I did my graduate work in the lab of Martin Wojtowicz and found that newborn neurons have enhanced synaptic plasticity relative to older neurons. Since the hippocampus is the center of the universe when it comes to memory I changed my direction and found that adult neurogenesis is particularly important for long-term spatial memory. As a postdoc in Heather Cameron’s lab at the National Institutes of Health / National Institute of Mental Health I made the switch from rats to mice and, in doing so, noticed that some aspects of neurogenesis didn’t quite match up. For example, some studies (in rats) reported that new neurons contribute to behavior by 2-3 weeks of age whereas other studies (in mice) reported that new neurons are not integrated into the circuitry until several weeks later. I therefore decided to systematically compare the two and this ended up being one of my favorite studies, perhaps only because my hypothesis was correct: I found that young neurons in mice are slower to mature, less likely to survive, less likely to be activated during behavior, and are less important for contextual fear conditioning than in rats.
One of the most prominent stories in the adult neurogenesis field is its potential involvement in depressive behavior. However, the fact that numerous studies found that reducing adult neurogenesis did not lead to a depressed phenotype argued against this hypothesis. I was drawn to this question when several of my experiments suggested that new neurons may play a role in regulating stress and emotion rather than learning. For example, in one study I found that when learning a stressful spatial memory task (water maze), immature neurons were activated primarily in the ventral, or more emotional, portion of the hippocampus while mature neurons were activated in the dorsal, spatial, region. I therefore directly investigated the potential role for new neurons in the regulation of stress and emotion, finding that neurogenesis-deficient mice have elevated glucocorticoids and depression-like behavior, primarily after exposure to acute stressors. This provided the first direct support for the neurogenesis hypothesis of depression.
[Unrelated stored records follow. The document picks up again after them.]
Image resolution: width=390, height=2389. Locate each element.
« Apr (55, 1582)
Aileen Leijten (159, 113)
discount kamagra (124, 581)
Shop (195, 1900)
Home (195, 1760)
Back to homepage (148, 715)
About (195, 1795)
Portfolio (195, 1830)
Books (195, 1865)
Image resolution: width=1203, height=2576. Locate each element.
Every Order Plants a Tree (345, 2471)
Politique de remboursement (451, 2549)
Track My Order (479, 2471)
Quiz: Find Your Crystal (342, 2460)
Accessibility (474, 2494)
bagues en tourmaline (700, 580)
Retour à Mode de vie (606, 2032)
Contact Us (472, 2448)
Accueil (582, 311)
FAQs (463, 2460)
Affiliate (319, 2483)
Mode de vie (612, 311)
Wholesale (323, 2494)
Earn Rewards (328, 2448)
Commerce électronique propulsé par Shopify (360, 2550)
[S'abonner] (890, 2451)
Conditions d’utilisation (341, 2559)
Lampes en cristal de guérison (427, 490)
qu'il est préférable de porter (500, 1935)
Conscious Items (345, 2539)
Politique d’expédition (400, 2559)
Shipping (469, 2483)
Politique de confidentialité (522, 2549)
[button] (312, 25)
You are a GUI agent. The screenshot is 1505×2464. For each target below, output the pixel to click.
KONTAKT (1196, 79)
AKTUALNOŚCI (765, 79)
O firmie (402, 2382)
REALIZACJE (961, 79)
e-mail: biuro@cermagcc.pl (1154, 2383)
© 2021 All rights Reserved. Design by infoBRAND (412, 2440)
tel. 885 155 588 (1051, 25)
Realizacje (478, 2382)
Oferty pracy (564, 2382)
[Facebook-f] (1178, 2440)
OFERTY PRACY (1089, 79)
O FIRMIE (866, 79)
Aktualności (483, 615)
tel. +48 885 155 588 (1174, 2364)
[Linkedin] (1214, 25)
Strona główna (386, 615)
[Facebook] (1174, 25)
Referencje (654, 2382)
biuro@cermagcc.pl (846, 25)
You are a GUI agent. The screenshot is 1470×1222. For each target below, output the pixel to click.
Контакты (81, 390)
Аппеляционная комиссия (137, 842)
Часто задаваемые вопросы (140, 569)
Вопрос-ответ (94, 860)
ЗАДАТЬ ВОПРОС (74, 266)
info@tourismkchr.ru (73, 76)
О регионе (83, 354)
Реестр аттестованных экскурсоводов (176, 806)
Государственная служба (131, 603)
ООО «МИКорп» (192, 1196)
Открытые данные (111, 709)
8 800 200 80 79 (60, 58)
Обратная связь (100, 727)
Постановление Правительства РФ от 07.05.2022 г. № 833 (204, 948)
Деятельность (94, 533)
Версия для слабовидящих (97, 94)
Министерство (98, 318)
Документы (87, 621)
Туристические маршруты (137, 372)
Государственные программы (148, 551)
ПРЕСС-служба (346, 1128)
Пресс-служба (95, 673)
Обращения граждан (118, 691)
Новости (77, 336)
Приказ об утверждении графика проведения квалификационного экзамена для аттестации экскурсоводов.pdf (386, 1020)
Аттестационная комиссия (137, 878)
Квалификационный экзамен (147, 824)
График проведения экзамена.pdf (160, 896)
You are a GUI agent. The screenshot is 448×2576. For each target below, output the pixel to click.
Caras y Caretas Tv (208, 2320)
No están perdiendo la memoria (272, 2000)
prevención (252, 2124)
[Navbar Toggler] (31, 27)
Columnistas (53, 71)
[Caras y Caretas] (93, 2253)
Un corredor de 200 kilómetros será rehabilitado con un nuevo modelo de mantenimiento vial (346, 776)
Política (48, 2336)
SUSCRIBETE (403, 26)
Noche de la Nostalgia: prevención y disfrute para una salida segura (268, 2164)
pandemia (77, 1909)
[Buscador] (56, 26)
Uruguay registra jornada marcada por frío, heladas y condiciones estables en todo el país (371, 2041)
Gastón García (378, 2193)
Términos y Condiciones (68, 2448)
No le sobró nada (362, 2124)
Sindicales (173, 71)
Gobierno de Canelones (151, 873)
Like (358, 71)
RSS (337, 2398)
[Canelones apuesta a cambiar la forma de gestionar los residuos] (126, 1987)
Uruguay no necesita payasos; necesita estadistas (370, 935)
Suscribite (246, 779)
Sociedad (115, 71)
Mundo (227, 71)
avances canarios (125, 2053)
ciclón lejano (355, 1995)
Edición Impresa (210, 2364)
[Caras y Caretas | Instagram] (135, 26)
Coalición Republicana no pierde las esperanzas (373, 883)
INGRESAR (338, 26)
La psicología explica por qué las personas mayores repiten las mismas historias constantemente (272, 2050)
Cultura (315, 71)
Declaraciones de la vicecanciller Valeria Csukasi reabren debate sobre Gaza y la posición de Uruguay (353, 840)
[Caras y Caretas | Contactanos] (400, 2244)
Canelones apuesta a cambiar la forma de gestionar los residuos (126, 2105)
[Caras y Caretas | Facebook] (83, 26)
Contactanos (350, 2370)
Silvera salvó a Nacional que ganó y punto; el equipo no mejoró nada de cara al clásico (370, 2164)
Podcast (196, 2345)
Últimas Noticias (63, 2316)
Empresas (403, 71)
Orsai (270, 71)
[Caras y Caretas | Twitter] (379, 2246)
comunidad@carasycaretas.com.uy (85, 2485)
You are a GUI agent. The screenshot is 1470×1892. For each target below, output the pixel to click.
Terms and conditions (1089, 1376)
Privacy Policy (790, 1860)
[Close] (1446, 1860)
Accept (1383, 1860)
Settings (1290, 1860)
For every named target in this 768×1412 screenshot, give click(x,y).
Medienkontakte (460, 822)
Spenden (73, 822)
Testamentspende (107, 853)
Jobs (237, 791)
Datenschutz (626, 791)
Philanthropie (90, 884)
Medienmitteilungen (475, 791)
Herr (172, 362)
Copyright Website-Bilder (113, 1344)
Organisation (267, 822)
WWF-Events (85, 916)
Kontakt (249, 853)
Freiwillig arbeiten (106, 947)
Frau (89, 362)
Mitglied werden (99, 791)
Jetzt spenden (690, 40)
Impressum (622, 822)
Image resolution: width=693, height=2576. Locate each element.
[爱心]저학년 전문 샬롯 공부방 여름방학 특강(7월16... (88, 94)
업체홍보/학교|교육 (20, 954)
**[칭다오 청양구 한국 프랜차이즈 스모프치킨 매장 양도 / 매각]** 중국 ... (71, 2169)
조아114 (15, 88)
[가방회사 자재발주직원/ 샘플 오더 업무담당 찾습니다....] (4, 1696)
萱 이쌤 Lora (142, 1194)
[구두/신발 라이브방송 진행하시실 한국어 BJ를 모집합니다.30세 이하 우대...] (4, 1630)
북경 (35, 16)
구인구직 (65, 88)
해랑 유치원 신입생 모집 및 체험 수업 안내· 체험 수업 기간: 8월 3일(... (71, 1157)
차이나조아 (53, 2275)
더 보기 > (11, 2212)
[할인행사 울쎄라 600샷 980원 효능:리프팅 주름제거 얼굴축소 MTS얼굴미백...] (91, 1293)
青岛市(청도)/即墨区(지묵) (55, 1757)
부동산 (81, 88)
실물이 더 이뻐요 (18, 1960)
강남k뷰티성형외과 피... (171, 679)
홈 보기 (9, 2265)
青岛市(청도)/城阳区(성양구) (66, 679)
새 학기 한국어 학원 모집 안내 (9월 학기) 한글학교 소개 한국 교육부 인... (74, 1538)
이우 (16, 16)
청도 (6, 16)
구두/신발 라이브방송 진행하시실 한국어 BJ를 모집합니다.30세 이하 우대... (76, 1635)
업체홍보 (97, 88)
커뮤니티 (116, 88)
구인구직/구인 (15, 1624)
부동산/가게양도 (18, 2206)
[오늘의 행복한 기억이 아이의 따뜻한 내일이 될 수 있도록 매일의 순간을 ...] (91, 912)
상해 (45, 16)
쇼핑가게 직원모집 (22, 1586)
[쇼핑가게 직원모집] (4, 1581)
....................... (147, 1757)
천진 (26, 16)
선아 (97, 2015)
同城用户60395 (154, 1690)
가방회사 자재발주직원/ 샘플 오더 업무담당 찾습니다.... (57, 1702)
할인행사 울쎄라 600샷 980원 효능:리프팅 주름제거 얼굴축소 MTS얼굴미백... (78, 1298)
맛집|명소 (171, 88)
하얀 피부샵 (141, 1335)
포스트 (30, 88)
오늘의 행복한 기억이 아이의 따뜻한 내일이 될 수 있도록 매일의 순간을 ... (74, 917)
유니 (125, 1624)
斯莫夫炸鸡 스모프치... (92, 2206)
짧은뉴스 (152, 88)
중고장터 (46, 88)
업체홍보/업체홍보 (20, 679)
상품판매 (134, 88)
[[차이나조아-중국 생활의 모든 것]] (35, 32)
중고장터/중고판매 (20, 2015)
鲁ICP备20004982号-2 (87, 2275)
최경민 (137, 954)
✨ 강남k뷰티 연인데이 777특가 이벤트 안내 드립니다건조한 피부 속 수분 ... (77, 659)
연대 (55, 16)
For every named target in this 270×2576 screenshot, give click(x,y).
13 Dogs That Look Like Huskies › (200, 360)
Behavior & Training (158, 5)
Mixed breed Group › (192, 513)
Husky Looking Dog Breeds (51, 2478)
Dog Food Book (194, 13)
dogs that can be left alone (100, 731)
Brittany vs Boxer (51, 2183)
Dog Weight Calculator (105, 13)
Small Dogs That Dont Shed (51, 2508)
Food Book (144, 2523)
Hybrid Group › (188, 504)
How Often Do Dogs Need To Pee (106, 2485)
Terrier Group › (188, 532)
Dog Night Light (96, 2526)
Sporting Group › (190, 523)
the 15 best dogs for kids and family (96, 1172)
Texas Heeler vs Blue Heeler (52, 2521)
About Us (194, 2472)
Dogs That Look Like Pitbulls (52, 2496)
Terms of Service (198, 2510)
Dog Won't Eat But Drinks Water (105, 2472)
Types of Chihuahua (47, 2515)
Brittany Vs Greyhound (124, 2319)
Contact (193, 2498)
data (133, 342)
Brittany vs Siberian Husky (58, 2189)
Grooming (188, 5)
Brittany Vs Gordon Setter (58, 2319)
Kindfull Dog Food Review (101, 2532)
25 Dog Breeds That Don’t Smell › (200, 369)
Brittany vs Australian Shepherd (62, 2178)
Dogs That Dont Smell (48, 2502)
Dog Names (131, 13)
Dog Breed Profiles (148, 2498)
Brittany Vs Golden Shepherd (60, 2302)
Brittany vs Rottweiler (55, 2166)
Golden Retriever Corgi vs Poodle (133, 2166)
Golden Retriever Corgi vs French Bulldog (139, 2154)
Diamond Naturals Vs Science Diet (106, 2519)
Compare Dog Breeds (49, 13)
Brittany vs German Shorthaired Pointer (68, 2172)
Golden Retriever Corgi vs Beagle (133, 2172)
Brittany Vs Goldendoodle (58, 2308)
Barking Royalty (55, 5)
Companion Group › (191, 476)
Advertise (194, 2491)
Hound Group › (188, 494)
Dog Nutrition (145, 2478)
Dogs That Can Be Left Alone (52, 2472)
I spent 2012 in Toronto in the lab of Paul Frankland.
(get in touch – email@example.com, Twitter)
Snyder JS, Ferrante SF, Cameron HA (2012) Late Maturation of Adult-Born Neurons in the Temporal Dentate Gyrus. PLoS ONE, 7(11): e48757.
Snyder JS, Clifford MA, Jeurling SI, Cameron HA (2012) Complementary activation of hippocampal-cortical subregions and immature neurons following chronic training in single and multiple context versions of the water maze. Behav. Brain Res., 227: 330–9.
Snyder JS, Cameron HA (2012) Could adult hippocampal neurogenesis be relevant for human behavior?. Behav. Brain Res., 227: 384-90.
Snyder JS, Soumier A, Brewer M, Pickel J, Cameron HA (2011) Adult hippocampal neurogenesis buffers stress responses and depressive behaviour. Nature, 476: 458-61.
Snyder JS, Ramchand P, Rabbett S, Radik R, Wojtowicz JM, Cameron HA (2011) Septo-temporal gradients of neurogenesis and activity in 13-month-old rats. Neurobiol. Aging, 32(6):1149-56.
Snyder JS, Choe J, Clifford M, Jeurling S, Hurley P, Brown A, Kamhi J, Cameron HA (2009) Adult-born hippocampal neurons are more numerous, faster maturing and more involved in behavior in rats than in mice. [high res] J. Neurosci. 29: 14484-14495.
Snyder JS, Radik R, Wojtowicz JM, Cameron HA (2009) Anatomical gradients of adult neurogenesis and activity: Young neurons in the ventral dentate gyrus are activated by water maze training. Hippocampus 19: 360-370.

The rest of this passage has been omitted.